Голышак вспоминает
Мне трудно писать. Мне не хочется. Мне хочется сесть, обхватив главу, и думать — как же так?
Достать телефон, отыскать его номер — смотреть на цифры и не звонить. Найти только, когда созванивались: месяц назад? Два? Почему так давно?
В то, что мой добрый приятель Игорь Гамула умер, я не верю и не поверю еще долго. Мне казалось, если кто-то будет жить вечно и травить свое веселое — так это он.
Я не верю, но думаю сразу: как же там на Луганщине его мама? Мама, на которую надышаться не мог, которой сильно за 90 — и у которой день рождения вот-вот, 15 декабря.
«Вспоминаю молодость — елки-палки, какой же я был дурак!» Памяти Игоря Гамулы
Любовь
Какой он был? Да какой-то — не отсюда. В футболе нашем любви мало. Есть все что угодно — но не любовь.
Гамулу любил каждый. А я — сильнее всех. Да и он всех любил.
Приезжал я в Ростов с адской головной болью. Не выходил, а вываливался из-за руля. Кое-как заселялся в гостиницу.
— Я тебя сейчас вылечу. Приходи к стадиону, — говорил Гамула со всеми своими залихватскими луганскими интонациями.
Эти интонации начинал копировать всякий, пообщавшись с Игорем хоть пять минуточек. Пропитавшись образом.
От голоса в трубке мне легче не становилось, врать не буду. Я охал и поднимался с гостиничной кровати. Гамула зовет — надо идти.
Брел к стадиону — благо недалеко. Гамула подруливал пять минут спустя на белом «Мерседесе». Еще и выделывал что-то, похожее на полицейский разворот.

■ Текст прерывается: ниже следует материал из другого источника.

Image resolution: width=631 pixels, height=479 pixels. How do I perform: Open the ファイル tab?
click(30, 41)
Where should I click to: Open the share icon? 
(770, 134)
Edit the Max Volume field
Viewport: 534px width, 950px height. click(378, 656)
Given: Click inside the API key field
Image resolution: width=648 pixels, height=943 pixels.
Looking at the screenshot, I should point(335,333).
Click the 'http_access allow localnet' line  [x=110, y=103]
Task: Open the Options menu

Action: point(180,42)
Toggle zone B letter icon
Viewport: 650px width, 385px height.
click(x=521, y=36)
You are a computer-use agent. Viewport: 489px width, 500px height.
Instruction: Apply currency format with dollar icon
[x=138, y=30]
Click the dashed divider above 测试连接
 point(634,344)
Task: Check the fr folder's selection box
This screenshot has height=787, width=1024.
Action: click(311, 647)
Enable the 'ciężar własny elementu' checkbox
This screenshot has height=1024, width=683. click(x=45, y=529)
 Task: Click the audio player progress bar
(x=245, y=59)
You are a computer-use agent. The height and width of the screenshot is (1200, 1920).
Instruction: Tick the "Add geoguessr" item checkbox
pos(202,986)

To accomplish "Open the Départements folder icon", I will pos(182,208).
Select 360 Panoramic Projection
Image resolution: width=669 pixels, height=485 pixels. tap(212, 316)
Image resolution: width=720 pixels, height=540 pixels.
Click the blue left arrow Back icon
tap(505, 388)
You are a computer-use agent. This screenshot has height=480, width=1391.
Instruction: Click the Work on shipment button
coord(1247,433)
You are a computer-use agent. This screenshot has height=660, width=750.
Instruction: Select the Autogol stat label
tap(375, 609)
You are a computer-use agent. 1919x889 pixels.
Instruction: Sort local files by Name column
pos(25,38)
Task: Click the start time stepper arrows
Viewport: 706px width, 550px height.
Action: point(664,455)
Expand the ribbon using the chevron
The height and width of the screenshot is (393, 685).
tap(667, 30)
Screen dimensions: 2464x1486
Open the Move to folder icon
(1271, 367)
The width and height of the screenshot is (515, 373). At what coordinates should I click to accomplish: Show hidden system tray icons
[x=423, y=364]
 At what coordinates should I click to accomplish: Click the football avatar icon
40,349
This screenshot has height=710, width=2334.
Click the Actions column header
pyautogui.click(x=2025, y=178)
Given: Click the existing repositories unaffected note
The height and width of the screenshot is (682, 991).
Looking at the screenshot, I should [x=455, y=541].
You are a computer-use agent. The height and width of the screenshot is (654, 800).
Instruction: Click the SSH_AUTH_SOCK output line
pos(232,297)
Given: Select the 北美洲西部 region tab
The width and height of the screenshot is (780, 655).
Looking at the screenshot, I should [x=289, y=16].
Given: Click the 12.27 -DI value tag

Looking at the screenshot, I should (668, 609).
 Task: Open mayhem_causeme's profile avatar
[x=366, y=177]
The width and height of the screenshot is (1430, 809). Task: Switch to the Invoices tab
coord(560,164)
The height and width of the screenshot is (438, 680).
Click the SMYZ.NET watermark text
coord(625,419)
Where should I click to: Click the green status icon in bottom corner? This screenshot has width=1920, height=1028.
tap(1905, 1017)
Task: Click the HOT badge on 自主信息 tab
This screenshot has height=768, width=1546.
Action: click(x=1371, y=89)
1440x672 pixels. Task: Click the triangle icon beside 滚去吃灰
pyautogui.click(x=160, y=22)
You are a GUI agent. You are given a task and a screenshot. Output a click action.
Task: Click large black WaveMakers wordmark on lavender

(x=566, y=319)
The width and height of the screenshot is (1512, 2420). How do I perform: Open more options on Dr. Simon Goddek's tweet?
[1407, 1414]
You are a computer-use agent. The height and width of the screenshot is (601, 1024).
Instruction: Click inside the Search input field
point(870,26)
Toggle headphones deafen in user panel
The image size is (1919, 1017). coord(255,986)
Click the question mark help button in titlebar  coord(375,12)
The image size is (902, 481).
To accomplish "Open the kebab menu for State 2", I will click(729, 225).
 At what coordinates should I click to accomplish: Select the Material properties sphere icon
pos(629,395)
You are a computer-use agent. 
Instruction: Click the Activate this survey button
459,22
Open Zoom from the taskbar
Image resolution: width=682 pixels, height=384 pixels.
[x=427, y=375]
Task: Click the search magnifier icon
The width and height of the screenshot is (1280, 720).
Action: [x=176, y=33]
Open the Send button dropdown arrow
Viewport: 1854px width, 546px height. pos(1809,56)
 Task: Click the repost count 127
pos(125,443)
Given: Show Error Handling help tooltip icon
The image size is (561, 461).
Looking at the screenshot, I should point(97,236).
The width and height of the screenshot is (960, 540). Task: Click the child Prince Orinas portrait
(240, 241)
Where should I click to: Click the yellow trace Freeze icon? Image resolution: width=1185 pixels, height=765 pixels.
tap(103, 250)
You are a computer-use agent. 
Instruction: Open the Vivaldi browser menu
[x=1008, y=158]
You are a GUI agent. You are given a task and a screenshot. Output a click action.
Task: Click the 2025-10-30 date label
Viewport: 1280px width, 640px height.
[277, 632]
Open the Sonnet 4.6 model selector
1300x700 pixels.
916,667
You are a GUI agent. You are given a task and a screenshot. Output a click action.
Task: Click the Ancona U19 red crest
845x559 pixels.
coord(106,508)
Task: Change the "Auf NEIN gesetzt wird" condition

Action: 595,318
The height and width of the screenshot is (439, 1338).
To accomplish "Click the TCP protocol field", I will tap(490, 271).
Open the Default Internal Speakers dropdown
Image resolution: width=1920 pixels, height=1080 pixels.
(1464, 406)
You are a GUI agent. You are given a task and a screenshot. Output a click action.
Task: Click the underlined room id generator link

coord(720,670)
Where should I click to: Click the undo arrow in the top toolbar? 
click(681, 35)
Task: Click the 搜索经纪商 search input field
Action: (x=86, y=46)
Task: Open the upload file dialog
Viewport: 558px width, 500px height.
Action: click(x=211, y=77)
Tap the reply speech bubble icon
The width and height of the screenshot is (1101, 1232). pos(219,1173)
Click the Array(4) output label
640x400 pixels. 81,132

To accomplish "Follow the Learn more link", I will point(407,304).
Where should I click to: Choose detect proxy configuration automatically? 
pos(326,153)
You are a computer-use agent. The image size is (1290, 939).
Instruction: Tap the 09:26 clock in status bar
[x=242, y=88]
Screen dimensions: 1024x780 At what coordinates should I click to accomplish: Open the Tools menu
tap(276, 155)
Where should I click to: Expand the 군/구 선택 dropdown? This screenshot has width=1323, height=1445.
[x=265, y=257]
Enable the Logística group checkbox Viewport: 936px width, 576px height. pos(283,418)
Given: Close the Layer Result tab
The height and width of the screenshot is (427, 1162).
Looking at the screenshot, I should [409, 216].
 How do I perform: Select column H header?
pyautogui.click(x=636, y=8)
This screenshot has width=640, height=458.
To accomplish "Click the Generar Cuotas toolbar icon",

— Игорь Васильевич… — страдальчески тянул я.
— Никакой не Васильевич! — обрывал Гамула. — Я Игорек.
Знали б вы, сколько раз повторялась эта сцена. Сколько раз Гамула был в добром расположении духа — столько и был «Игорьком» для всех вокруг.
Еще и истории прикладывал к «Игорьку» — всякий раз новые.
— Внучка знает, что я — не «дедушка», а «Игорек». Младший внук прежде называл «деда», а внучка его сейчас подучила. Теперь зовет — «Йок». Уж не знаю, чем их удивлять. Насте звоню: «Что тебе привезти?» Оказывается, снова новую Барби выпустили. То какую-то страшную, то во дворце. Еду искать. А парню — то большую машинку, то маленькую, то с управлением…
Экстрасенс
Мы садились на ростовском стадионе — еще не узнавшем, что такое большие победы. Но те уже подкрадывались.
Подруга Гамулы — кстати, красивая необычайно, на три головы выше Игорька, — приносила беляши.
Через пять минут чувствую: чего-то не хватает. А-а-а-а, головная боль прошла! Как рукой!
— Да вы экстрасенс! — готов я был расцеловать Гамулу. — Ах, Игорь Васильевич…
— Я не Игорь Васильевич. — поправлял он строго, но счастливо. — Я Игорек.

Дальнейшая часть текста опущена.